Sabah’s 6 Endemic Bird Species
1. BLACK-CROWNED PITTA (Erythropitta ussheri)
These birds are typically 13–15.5 cm long and weigh around 50–64 g. Adult pittas have a clear black head and breast, standing out against a red belly. They also showcase noticeable pale blue stripes extending from their eyes and dark purple-blue upperparts with a shiny blue patch on the wing.
These birds are known for their distinctive calls which vary from soft whistles to loud penetrating screams depending on different phases of life including mating season. Although it is listed as Least Concern on the IUCN Red List, conservation efforts remain critical towards preserving this exotic bird for future generations.
2. BORNEAN BLACK-CAPPED BABBLER (Pellomeum capistratoides)
This robust and compact brown babbler displays a deep-hued crown, an orange chest, and a vivid white throat. In the subspecies found in North Borneo, a dark face and delicate white eyebrows set it apart from other variants.
The bird forages on the forest floor, resembling the movements of a rodent as it searches through fallen leaves. The Bornean Black-Capped Blabber is commonly sighted either as a solitary individual or in pairs. While the current population size remains unknown, this species is recognized for its preference for dwelling primarily in lowland and foothill forests.
3. KINABALU FRIENDLY WARBLER (Locustella accentor)
The Kinabalu Friendly Warbler thrives in the montane forests of high altitudes, sustaining itself primarily on an insect-based diet. This bird is identifiable by its unique dark brown plumage, complemented by a speckled gray throat and chest, and a distinctive long, broad tail.
While there remains a dearth of detailed information about this species, the Kinabalu Friendly Warbler is frequently sighted and photographed within the bounds of Kinabalu Park. Initially designated as “Least Concern” on the IUCN Red List in 2016, its status was later revised to “Threatened” during the years spanning from 2017 to 2020.
4. WHITE-CROWNED SHARMA (Copsychus stricklandii)
Measuring approximately 21–28 cm (8.3–11.0 in) in length and weighing between 31–42, the White Crowned Sharma showcases blue-black upperparts contrasting with orange-rufous underparts, along with a distinctive white rump and a black throat.
Based on studies, White-crowned Shamas are renowned for their melodious and captivating tunes, as well as their skill in imitating various bird calls and sounds (Collar, 2005; Roberts et al., 2020; Smythies, 1999). They are well known by the people of Sabah due to these attributes. However, ecological research on them has been limited, resulting in a scarcity of information regarding their natural behaviours and history.
5. SABAH PARTRIDGE (Tropicoperdix graydoni)
According to www.birdsoftheworld.org, the Sabah Partridge is a terrestrial species that is confined to the Malaysian state of Sabah (in northeast Borneo). The partridge has a brownish-gray plumage with black spots and white streaking on its underparts.
The Sabah Partridge, frequently captured in photographs and observed along the Kinabatangan River, faces a concerning decline in its population. As a result of this decline, it has been categorized as “Near Threatened” on the IUCN Red List.
6. WHITE-FRONTED FALCONET (Microhierax latifrons)
According to the Malaysia Biodiversity Information system, the White-Fronted Falconet, also known as the Bornean falconet, holds the title of being the world’s smallest falcon.
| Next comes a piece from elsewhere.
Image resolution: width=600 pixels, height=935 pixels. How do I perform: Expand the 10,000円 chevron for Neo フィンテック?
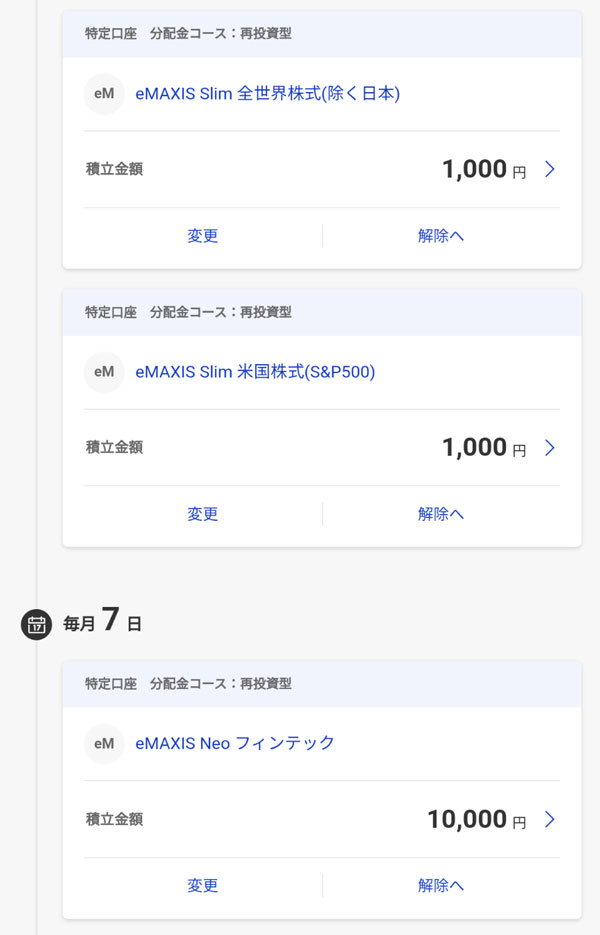tap(549, 820)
In terms of appearance, adult male Bornean falconets have a white forehead and crown, while the underparts are white with chestnut coloring on the belly and black markings on the wing coverts. Their upperparts are glossy blue-black, and they have brown eyes, black cere, and black feet. Females can be distinguished by a chestnut forehead and crown.
This species is restricted to northern Borneo, has a relatively small total population size, and its population trend is decreasing, putting the Bornean falconet on the IUCN Red List as Near Threatened.